As autoridades explicaram que o sistema foi concebido para fazer face aos desafios persistentes nos casos relacionados com direitos de autor. Estes incluem a confirmação da autenticidade da documentação de titularidade, o rastreio da origem dos direitos e a validação de cadeias complexas de autorização e transferência. Ao aproveitar a infraestrutura blockchain, espera-se que a plataforma agilize estes processos e reduza o encargo sobre os procuradores que lidam com disputas complexas de propriedade intelectual.
Os funcionários da Procuradoria de Pequim observaram que os casos criminais relacionados com direitos de autor têm registado um crescimento anual consistente nos últimos três anos. Os casos de supervisão civil representaram, alegadamente, mais de metade de todos esses assuntos, ultrapassando o limiar dos 50 por cento. Os dados publicados num Livro Branco indicaram que os órgãos do Ministério Público de Pequim trataram 1.195 casos de propriedade intelectual em 2025, registando um aumento homólogo de 10,34 por cento. Estes incluíam casos de litigância criminal, civil, administrativa e de interesse público, refletindo uma ampla expansão das atividades de aplicação da lei.
Dou Libo, procurador de propriedade intelectual, indicou que os avanços na inteligência artificial complicaram significativamente o panorama da verificação. Explicou que novos métodos de falsificação emergiram rapidamente, tornando cada vez mais difícil para os procuradores avaliar de forma independente a autenticidade dos certificados de direitos de autor submetidos. Como resultado, as autoridades frequentemente precisam de recorrer a extensos procedimentos de recolha e verificação de provas.
Observou ainda que os dados de registo de direitos de autor continuam fragmentados, carecendo de um canal de verificação centralizado e autoritativo. Além disso, as transações de direitos de autor envolvem frequentemente múltiplas camadas de sublicenciamento e intrincados acordos contratuais, o que complica os esforços para confirmar a autorização quando segmentos da cadeia de titularidade estão incompletos.
O sistema recém-lançado utiliza as propriedades resistentes a adulteração da blockchain para estabelecer um fluxo de trabalho em circuito fechado que abrange a submissão, comparação e feedback. Esta estrutura permite a autenticação rápida de certificados, ao mesmo tempo que identifica inconsistências ou dados falsificados. A plataforma está também ligada à Cadeia de Direitos de Autor Digital, permitindo uma integração de dados mais ampla.

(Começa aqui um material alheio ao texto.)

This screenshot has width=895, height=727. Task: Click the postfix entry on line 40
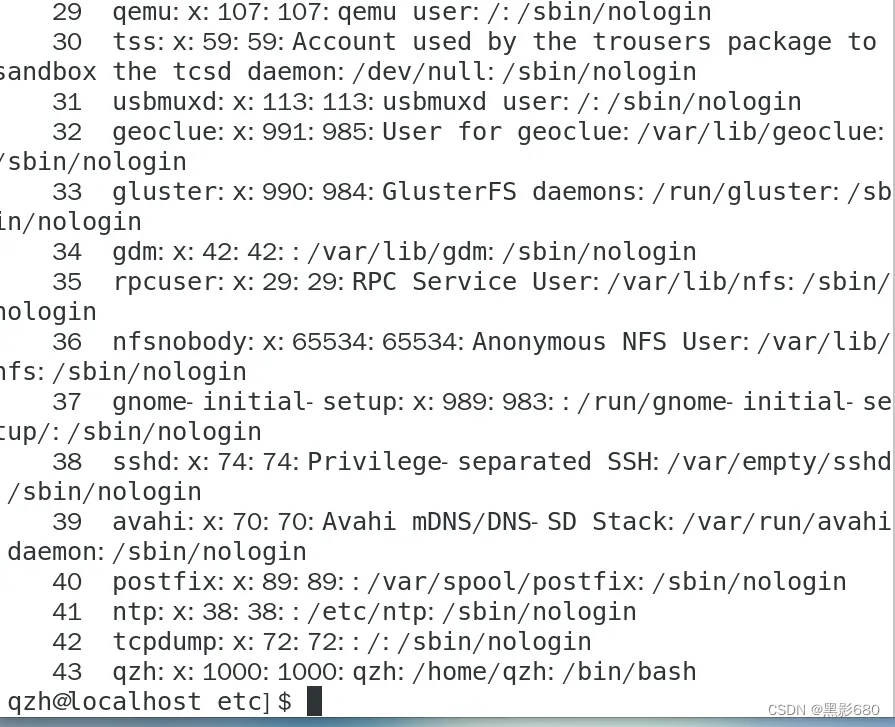pos(449,581)
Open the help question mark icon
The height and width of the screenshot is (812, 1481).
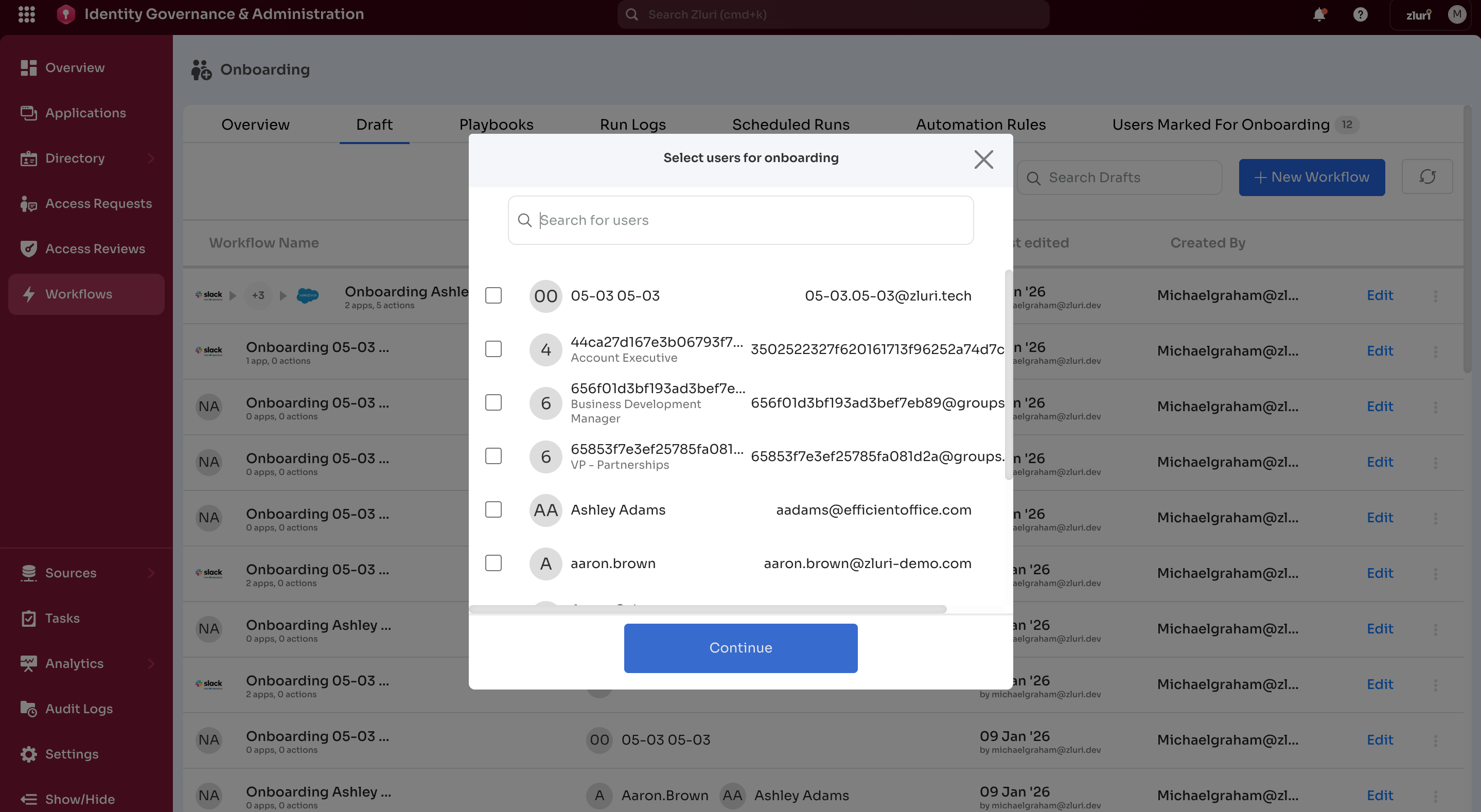click(1360, 14)
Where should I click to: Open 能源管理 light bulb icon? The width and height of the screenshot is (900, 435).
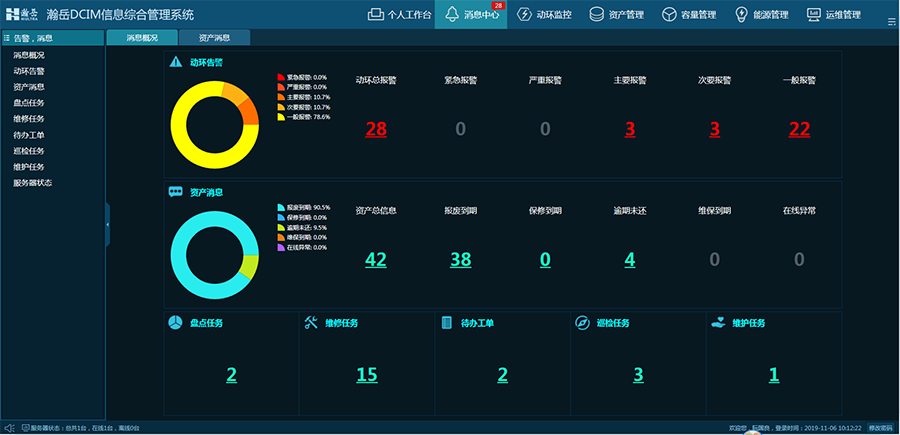[x=742, y=15]
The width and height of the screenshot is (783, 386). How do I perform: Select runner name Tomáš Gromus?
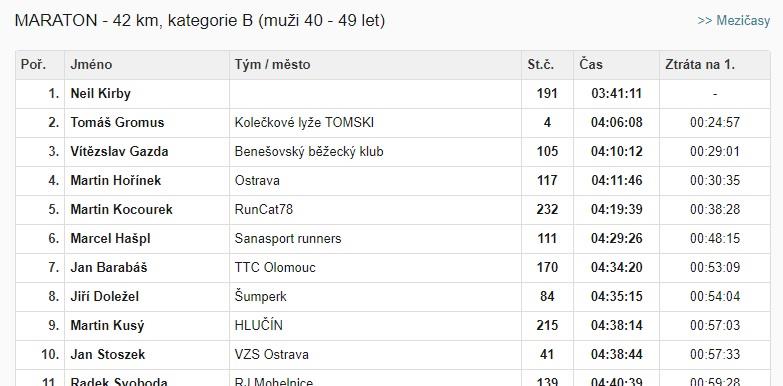[117, 123]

Para transferências complexas de direitos de autor, o sistema pode consolidar registos de confirmação de titularidade e detalhes de autorização. Esta capacidade ajuda a reconstituir o ciclo de vida completo de uma obra registada, desde a sua criação inicial até às transferências subsequentes e arquivos contratuais. As autoridades sugeriram que tal transparência melhoraria significativamente a precisão e eficiência da acusação.
O Livro Branco destacou ainda um número crescente de casos ligados a setores emergentes. Os procuradores trataram alegadamente 113 disputas de propriedade intelectual relacionadas com inteligência artificial e dados, abrangendo questões como a violação impulsionada por IA, a classificação jurídica dos dados de treino e a titularidade da propriedade intelectual baseada em dados.
Entretanto, as disputas nas indústrias culturais e criativas continuaram a ser um foco importante. Pequim registou 122 casos criminais de direitos de autor, com mais de três quartos envolvendo setores como o cinema, a animação e os jogos. Estas indústrias continuam a enfrentar desafios persistentes relacionados com a distribuição não autorizada e o uso indevido de conteúdos.
O relatório indicou também um aumento nas disputas de propriedade intelectual com caráter internacional. Foram tratados um total de 244 casos deste tipo, representando pouco mais de um quinto do total de processos. Estes casos abrangeram áreas incluindo violações de marcas comerciais, aplicação de direitos de autor e proteções de indicações geográficas.
A Procuradoria de Pequim sublinhou que a sua abordagem assenta no princípio da proteção igualitária para todos os titulares de direitos. Os funcionários indicaram que este princípio tem ganho reconhecimento generalizado, particularmente em casos que envolvem partes interessadas internacionais. Ao combinar a tecnologia blockchain com a supervisão jurídica, espera-se que o novo modelo melhore a confiança, a transparência e a consistência na aplicação dos direitos de autor em diferentes jurisdições.